Shackelford claims he was terminated in November 2000 because Saviano is a racist. In support of his claim, Shackelford claims Saviano used the word "nigger" at work one time several years ago, uttered an unspecified "racially colored comment" during the accident investigation and said "I'm going to get that boy" around the time of his termination. Drawing every inference in Shackelford's favor, Saviano's comments are insufficient to establish the reason for Shackelford's November 2000 discharge was false.

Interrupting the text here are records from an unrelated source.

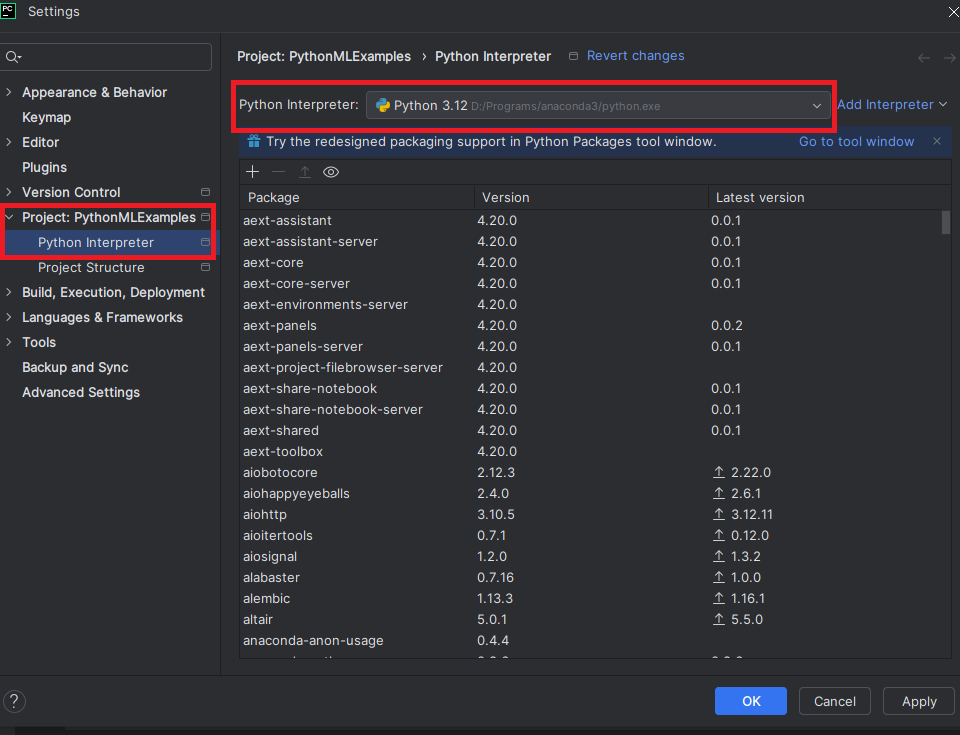
Task: Collapse the Project: PythonMLExamples node
Action: (x=10, y=218)
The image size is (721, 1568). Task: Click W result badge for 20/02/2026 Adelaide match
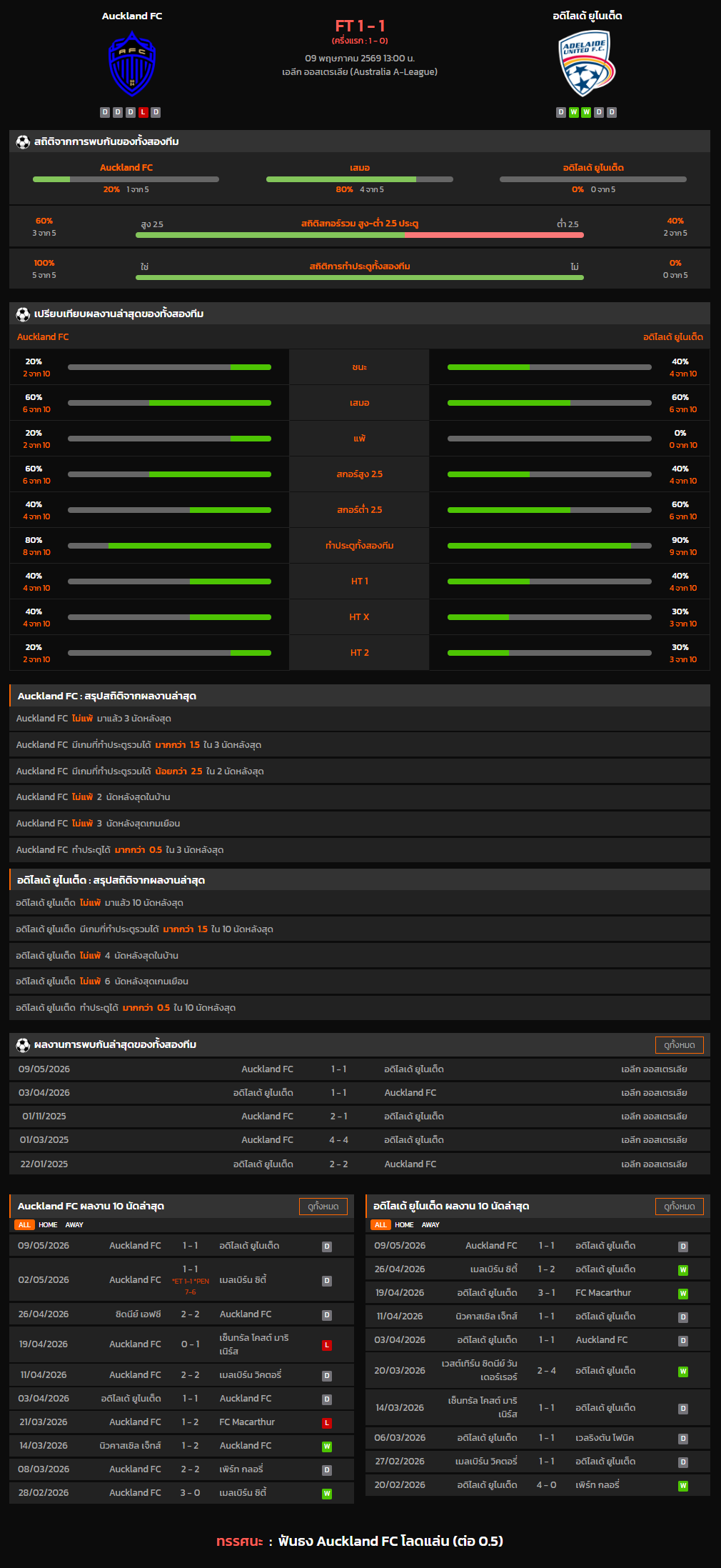(683, 1486)
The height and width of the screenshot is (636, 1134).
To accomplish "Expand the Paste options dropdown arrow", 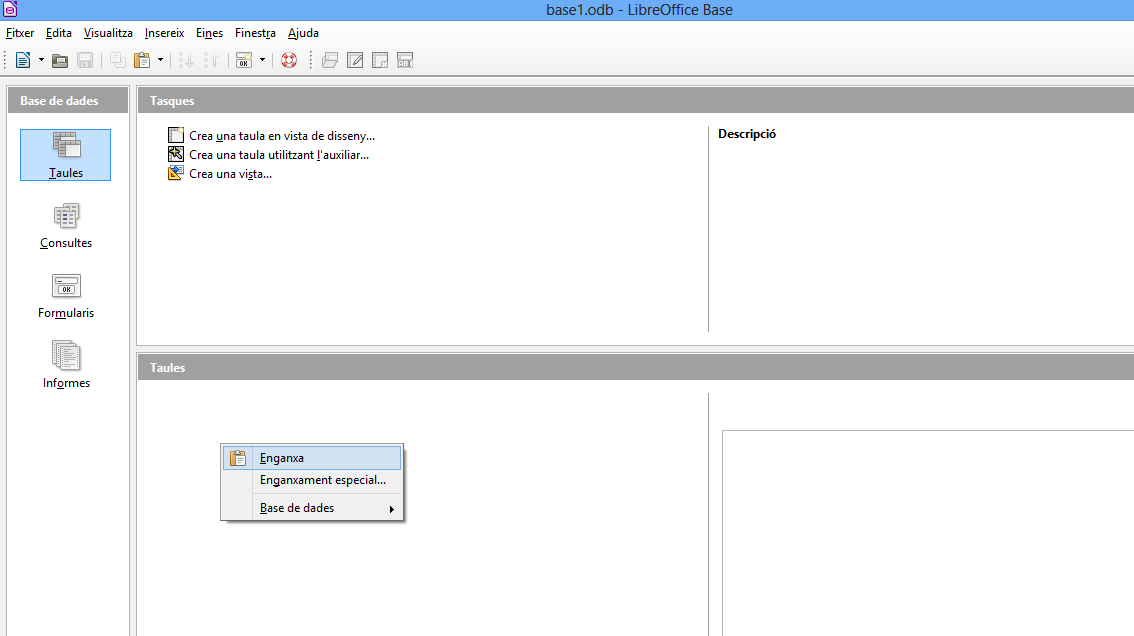I will [160, 60].
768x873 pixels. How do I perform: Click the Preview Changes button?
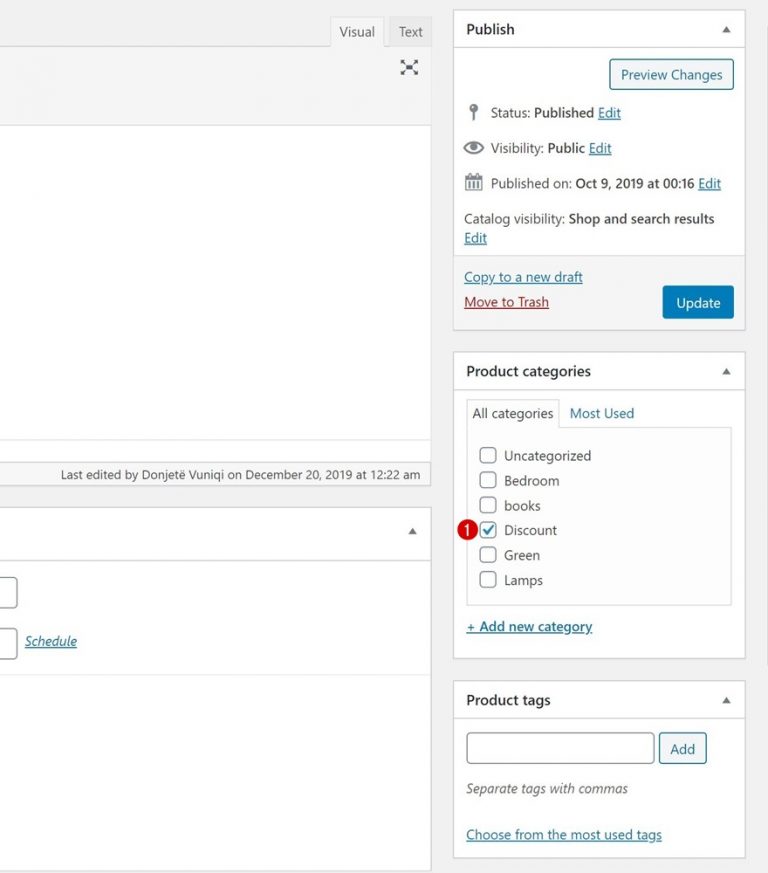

"[E]ven in an indirect proof case, [discriminatory] remarks unrelated to the employment decision in question may not overcome summary judgment if they stand alone as evidence of the employer's discriminatory intent." Huff v. UARCO, Inc., 122 F.3d 374, 385 (7th Cir. 1997). There is no question Saviano's use of a racial slur at work is unrelated to the decision to terminate Shackelford's employment. Moreover, Saviano's unspecified "racially colored comment" during the accident investigation and subsequent statement, "I'm going to get that boy," are simply too vague to inculpate Roadway Express for race discrimination. Indeed, Shackelford's subjective interpretation that Saviano's statements were racial in nature is not controlling. See Chiaramonte v. Fashion Bed Group, Inc., 129 F.3d 391, 401 (7th Cir. 1997), quoting Mills v. First Federal Savings Loan Ass'n, 83 F.3d 833, 841-42 (7th Cir. 1996) ("[I]f the subjective beliefs of plaintiffs in employment discrimination cases could, by themselves, create genuine issues of material fact, then virtually all defense motions for summary judgment in such cases would be doomed"). In sum, Saviano's comments taken together do not establish Roadway Express lied about the reason for Shackelford's November 2000 termination. See Hoffman v. MCA, Inc., 144 F.3d 1117, 1124 (7th Cir. 1998) (comments that "you're getting old," we need "fresh legs" in Chicago and another employee is an "old-fashioned hack salesman" insufficient to establish pretext in age discrimination case). Without any evidence that Roadway Express' decision to terminate him in November 2000 was based on his race, Shackelford's race discrimination fails as a matter of law.
Shackelford also fails to show Roadway Express' reasons for his February 2001 discharge were a pretext for discrimination or retaliation. Shackelford first claims the Lees' letter to Roadway Express contains a forged signature. Even if Shackelford's allegation is true, the Lees confirmed they wrote the letter. Indeed, the Lees confirmed the letter's contents, including their allegation that Shackelford called Mr. Lee a "cocksucker." Shackelford next claims Kaminski told Ms. Lee that Shackelford had a bad attitude and had been trying to terminate Shackelford for months or years. Once again, a single ambiguous comment standing alone cannot support an inference of pretext. See, e.g., O'Connor v. DePaul University, 123 F.3d 665, 672 (7th Cir. 1997) (plaintiff "may not overcome summary judgment if [stray remarks] stand alone as evidence [of pretext]"). Finally, Shackelford takes issue with Roadway Express' investigation of the Lees' complaint. Roadway Express' investigation may have been "imprudent, ill-informed [or] inaccurate," but unless Shackelford shows the reason given by Roadway Express for his termination was a lie, his discrimination and retaliation claims fail as a matter of law. See Kariotis v. Navistar Int'l Transp. Corp., 131 F.3d 672, 677 (7th Cir. 1997).
CONCLUSION
Roadway Express is entitled to judgment as a matter of law on all claims advanced by Shackelford.